It was the first major change to Obama's Cabinet since his Democrats were routed in midterm elections three weeks ago, and Republicans, who now control both houses of Congress, are looking for a new approach from the White house.

Hagel was appointed less than two years ago as Obama pushed his signature program of winding down wars in Afghanistan and Iraq, a process now being upended with US re-engagement in Iraq and greater military cooperation with Kabul.

He had privately expressed frustration to colleagues at the administration’s strategy toward Iraq and Syria and at his lack of influence over the decision-making process, a source familiar with the situation said.

Officials said publicly the decision for him to leave was mutual but privately others said he was forced out. "There’s no question he was fired," said one source with knowledge of the matter.



Hagel raised questions about Obama's strategy toward Syria in an internal policy memo that leaked this fall saying the president's policy was in jeopardy due to its failure to clarify its intentions toward Syrian President Bashar al-Assad.

Obama has insisted the United States can go after Islamic State militants without addressing Assad, who the United States would like to leave power.

REPUBLICANS DEMAND CHANGE OF APPROACH

House Republican Speaker John Boehner said the change at the Pentagon "must be part of a larger re-thinking of our strategy to confront the threats we face abroad, especially the threat posed by the rise of ISIL (Islamic State)."

Senator John McCain, who is expected to become chairman of the Senate Armed Services Committee which will vet the new nominee, called for changes in Obama's defense policies.

McCain, a fierce critic of the president, said Hagel had been "very unhappy" about micro-management from the White House and did not believe that Washington had a strategy to combat Islamic State.

Hagel will remain as Defence Secretary until his replacement is confirmed by the Senate. Congressional sources said it was almost certain that would not happen until after January, when Republicans take over and will control the confirmation process.

A Vietnam War veteran and longtime Republican senator, Hagel, 68, had been criticized by some for failing to clearly articulate policy, including during his confirmation hearing nearly two years ago.

He submitted his resignation letter after lengthy discussions with Obama that began in October, officials said.

Obama praised Hagel at a White House event called to announce his departure, saying he had always been candid with his advice and had "always given it to me straight".

Officials said Obama wanted fresh leadership during the final two years of his administration.

White House spokesman Josh Earnest said that when Hagel was appointed, the focus for the defense department was sorting out its budget and Islamic State was not an issue. Fighting the group would be the top priority for his successor, he said.

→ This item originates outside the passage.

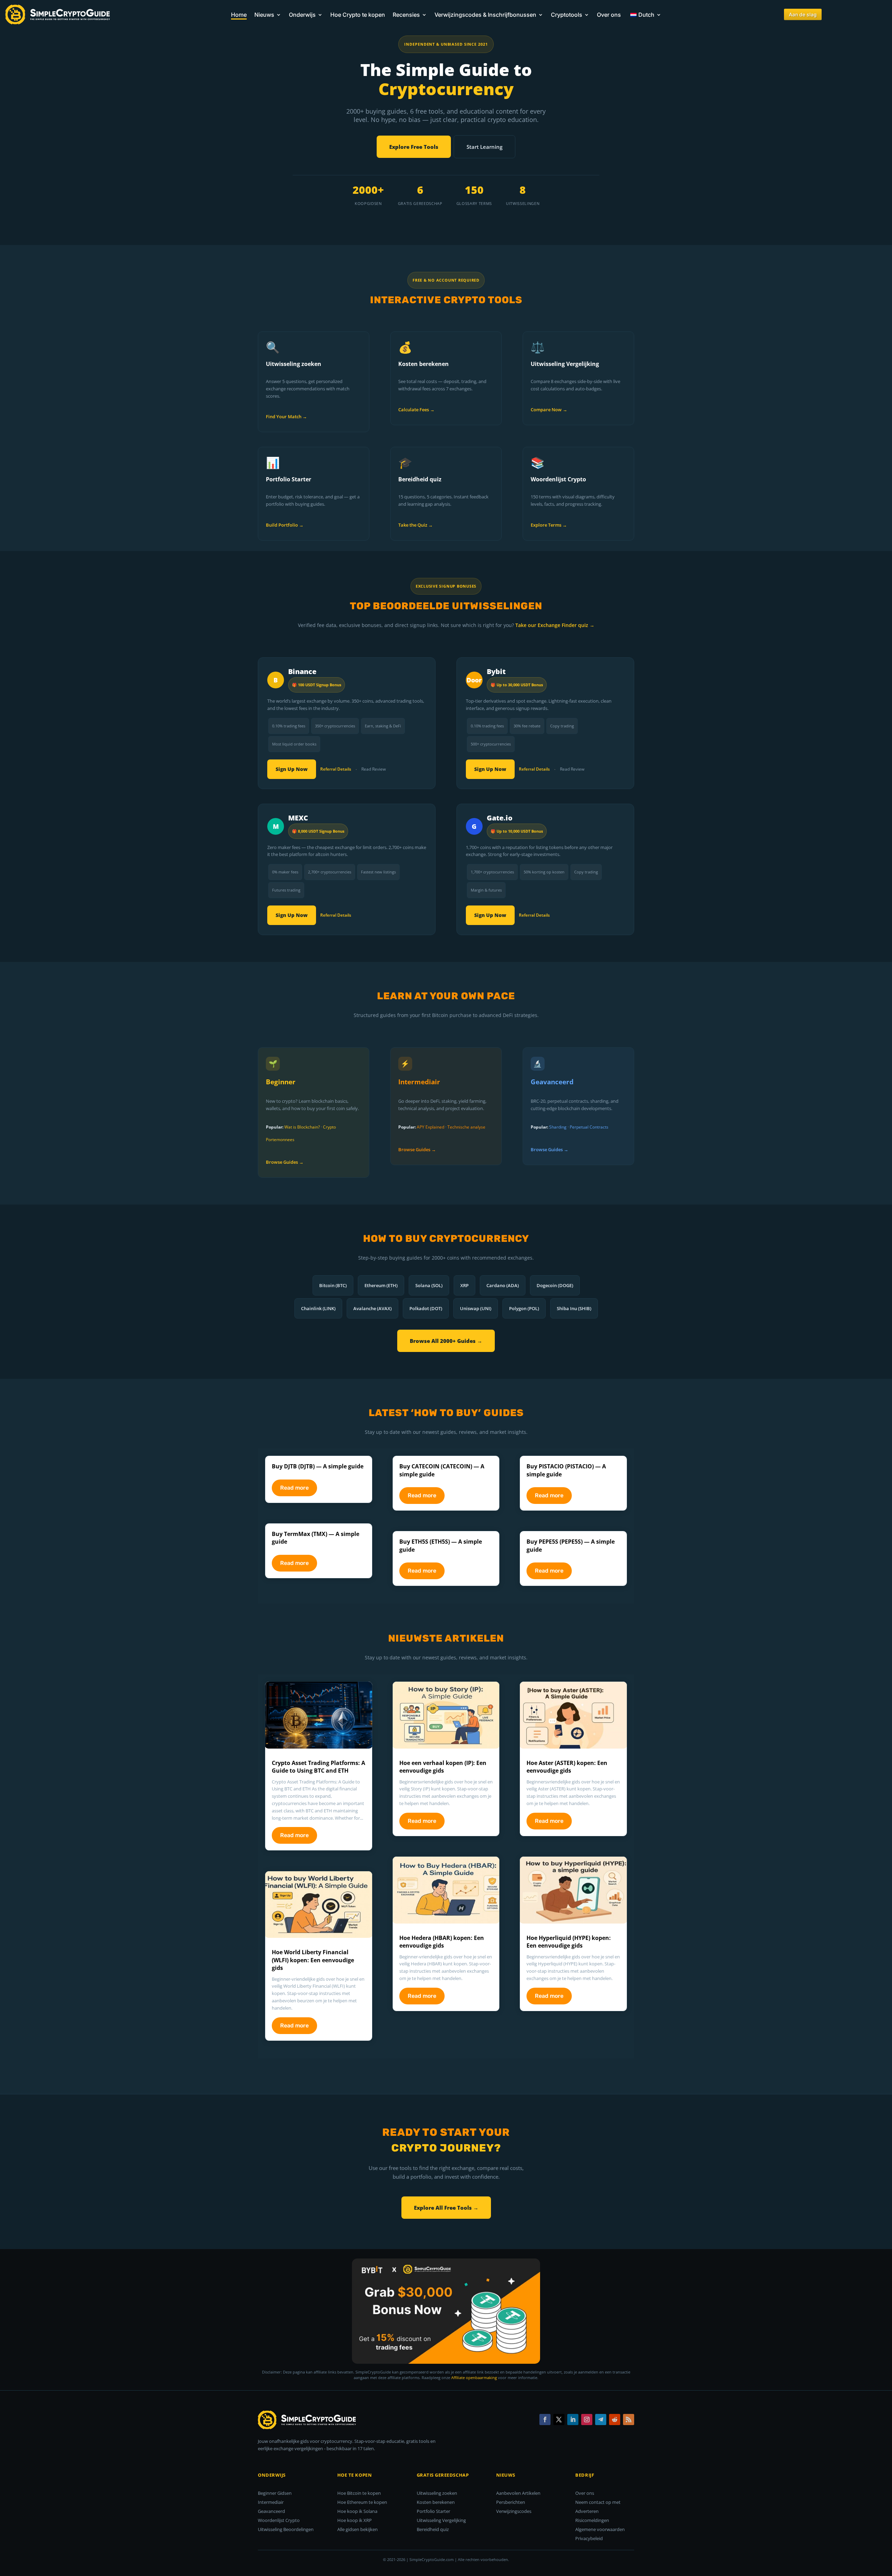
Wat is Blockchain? (302, 1127)
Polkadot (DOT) (425, 1308)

FLOURNOY IS POSSIBLE SUCCESSOR

Top potential candidates to replace Hagel include Michele Flournoy, a former under secretary of defence, and Ashton Carter, a former deputy secretary of defense, who were rumored to be contenders for Hagel's job before he was named.

Hagel, who was the only enlisted combat veteran to serve as defense secretary, ran into a wave of opposition when Obama, a Democrat, nominated him.

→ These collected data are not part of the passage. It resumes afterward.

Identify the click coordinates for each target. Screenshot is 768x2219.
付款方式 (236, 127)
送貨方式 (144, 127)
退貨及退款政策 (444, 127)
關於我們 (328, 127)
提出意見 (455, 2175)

Republicans objected partly because Hagel opposed the 2007 'surge' of troops in the Iraq war, which eventually helped defeat al Qaeda and other militants and opened the way for a US troop withdrawal.

He was seen as poorly prepared and hesitant during his confirmation hearing, including refusing to answer 'yes' or 'no' when McCain demanded he judge whether he was wrong to oppose the surge strategy.

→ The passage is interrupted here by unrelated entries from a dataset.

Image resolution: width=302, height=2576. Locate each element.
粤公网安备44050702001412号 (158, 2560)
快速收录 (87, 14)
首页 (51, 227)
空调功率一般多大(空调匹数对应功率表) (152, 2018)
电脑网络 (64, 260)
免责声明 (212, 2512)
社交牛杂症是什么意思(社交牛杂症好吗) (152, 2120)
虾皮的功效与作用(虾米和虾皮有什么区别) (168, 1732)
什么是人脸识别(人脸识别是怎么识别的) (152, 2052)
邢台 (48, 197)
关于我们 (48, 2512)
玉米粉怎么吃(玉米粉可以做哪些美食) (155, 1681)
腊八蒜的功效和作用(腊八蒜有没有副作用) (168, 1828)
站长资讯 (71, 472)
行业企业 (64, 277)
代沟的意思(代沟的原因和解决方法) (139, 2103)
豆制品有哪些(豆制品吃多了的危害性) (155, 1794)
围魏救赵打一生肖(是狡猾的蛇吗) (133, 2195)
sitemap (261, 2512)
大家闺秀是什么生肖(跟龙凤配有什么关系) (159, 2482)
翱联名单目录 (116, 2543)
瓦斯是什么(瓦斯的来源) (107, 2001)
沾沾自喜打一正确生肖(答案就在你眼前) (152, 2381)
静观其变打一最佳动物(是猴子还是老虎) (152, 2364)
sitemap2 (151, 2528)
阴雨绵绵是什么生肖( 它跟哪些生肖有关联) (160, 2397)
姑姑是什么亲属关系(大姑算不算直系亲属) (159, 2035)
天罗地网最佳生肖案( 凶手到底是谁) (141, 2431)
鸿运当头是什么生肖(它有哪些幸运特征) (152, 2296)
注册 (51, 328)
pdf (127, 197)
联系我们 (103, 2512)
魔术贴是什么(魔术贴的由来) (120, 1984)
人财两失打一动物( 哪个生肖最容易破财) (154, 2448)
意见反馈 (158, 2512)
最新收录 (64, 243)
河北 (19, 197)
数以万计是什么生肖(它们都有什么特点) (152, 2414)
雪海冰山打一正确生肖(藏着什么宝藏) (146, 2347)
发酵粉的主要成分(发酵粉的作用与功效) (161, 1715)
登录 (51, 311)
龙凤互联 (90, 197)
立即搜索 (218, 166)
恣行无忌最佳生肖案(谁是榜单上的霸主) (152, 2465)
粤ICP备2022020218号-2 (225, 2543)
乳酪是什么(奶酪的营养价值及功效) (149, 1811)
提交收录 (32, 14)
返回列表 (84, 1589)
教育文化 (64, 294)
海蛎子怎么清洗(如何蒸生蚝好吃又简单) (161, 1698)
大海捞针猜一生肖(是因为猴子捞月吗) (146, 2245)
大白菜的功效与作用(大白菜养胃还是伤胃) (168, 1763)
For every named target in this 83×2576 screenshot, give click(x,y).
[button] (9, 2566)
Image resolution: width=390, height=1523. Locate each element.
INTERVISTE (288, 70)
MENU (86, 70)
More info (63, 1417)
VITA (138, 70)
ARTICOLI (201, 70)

Hagel, who became an outspoken critic of the administration of President George W. Bush, had also upset many in his party by endorsing Obama in his presidential race against Republican Senator John McCain in 2008.

Defence analyst Loren Thompson said Obama had seen Hagel as someone who could build bridges to the Republican Party, particularly in disputes over the massive defense budget, but Hagel’s ties were not in fact strong to begin with.

"What they need is a focused person who can clearly communicate with Capitol Hill on the need to loosen budget caps" that were damaging the military's ability to function, Thompson said. "Hagel seemed like he would appeal to both sides, but he wound up alienating Republicans and angering Democrats."